┌──

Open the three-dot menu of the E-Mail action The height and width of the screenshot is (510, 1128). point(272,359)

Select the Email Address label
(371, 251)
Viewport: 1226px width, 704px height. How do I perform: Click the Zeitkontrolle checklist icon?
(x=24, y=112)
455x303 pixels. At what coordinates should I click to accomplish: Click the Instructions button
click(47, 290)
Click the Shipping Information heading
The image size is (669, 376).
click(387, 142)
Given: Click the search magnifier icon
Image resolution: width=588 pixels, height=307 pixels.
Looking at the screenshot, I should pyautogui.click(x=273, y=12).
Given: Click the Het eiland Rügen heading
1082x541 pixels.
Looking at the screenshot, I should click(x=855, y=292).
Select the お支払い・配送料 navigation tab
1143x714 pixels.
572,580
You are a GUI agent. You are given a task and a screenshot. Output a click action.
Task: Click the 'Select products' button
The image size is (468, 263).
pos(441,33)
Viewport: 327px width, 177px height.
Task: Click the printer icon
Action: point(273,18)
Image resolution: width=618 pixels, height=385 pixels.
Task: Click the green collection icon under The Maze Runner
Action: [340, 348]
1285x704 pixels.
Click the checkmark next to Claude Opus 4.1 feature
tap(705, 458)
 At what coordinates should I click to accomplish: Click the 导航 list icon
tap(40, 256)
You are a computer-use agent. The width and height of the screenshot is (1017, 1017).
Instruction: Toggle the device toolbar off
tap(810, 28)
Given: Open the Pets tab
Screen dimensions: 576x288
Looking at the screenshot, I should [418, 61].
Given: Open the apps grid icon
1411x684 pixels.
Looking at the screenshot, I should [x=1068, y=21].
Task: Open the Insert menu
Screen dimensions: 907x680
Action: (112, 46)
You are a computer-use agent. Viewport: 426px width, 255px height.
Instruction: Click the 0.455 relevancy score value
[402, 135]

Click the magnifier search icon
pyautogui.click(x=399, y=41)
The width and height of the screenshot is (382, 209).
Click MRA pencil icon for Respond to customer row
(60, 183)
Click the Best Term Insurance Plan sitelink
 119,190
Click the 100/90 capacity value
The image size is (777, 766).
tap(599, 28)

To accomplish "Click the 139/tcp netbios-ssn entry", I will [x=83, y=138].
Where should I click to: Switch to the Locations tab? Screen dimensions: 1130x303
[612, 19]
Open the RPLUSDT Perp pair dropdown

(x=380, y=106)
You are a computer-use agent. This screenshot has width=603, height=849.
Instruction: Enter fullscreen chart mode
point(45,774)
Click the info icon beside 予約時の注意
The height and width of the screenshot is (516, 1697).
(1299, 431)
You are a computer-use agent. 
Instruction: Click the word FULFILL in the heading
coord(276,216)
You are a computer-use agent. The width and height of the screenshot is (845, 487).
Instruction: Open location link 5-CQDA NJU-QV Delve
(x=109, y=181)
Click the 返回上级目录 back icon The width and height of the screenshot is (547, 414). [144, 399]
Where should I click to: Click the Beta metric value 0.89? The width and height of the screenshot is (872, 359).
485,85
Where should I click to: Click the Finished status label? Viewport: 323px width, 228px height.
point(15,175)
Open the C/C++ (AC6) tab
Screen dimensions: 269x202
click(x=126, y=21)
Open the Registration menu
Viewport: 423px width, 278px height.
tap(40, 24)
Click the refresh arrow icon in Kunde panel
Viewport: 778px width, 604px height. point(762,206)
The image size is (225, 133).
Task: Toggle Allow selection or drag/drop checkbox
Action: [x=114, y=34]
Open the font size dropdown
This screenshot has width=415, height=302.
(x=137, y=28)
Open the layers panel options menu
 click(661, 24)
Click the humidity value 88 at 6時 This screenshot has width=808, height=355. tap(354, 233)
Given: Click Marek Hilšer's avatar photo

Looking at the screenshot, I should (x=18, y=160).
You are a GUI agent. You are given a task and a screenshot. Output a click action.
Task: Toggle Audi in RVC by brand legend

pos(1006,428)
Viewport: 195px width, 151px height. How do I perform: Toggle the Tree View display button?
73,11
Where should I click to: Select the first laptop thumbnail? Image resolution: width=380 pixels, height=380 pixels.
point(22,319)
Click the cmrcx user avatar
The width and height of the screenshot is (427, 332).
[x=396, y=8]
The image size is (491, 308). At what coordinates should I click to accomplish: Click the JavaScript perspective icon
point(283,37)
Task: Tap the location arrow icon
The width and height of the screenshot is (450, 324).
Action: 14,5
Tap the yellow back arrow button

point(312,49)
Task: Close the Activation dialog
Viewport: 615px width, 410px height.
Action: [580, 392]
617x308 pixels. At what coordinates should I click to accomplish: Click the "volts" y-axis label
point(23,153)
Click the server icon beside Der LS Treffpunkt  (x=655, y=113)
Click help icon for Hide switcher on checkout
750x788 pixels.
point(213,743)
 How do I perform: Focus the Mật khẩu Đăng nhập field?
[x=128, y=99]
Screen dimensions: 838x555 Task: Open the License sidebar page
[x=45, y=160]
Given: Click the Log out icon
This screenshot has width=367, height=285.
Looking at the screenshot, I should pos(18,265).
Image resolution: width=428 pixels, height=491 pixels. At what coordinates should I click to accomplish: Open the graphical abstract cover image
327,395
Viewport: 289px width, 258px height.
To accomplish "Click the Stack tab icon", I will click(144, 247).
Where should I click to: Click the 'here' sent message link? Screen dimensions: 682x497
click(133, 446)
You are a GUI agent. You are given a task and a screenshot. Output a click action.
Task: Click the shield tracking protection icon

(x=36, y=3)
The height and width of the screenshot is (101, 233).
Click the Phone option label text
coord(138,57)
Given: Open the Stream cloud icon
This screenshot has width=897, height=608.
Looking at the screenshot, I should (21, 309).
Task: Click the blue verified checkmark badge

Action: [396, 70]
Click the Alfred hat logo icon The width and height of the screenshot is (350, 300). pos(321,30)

└──

▸ **Requirement**
Everything above from the line containing "You are a computer-use agent. This" through the line containing "is (845, 487)." must be copied exactly. Nothing outside that range belongs in the answer.

▸ **Exercise output**
You are a computer-use agent. This screenshot has width=603, height=849.
Instruction: Enter fullscreen chart mode
point(45,774)
Click the info icon beside 予約時の注意
The height and width of the screenshot is (516, 1697).
(1299, 431)
You are a computer-use agent. 
Instruction: Click the word FULFILL in the heading
coord(276,216)
You are a computer-use agent. The width and height of the screenshot is (845, 487).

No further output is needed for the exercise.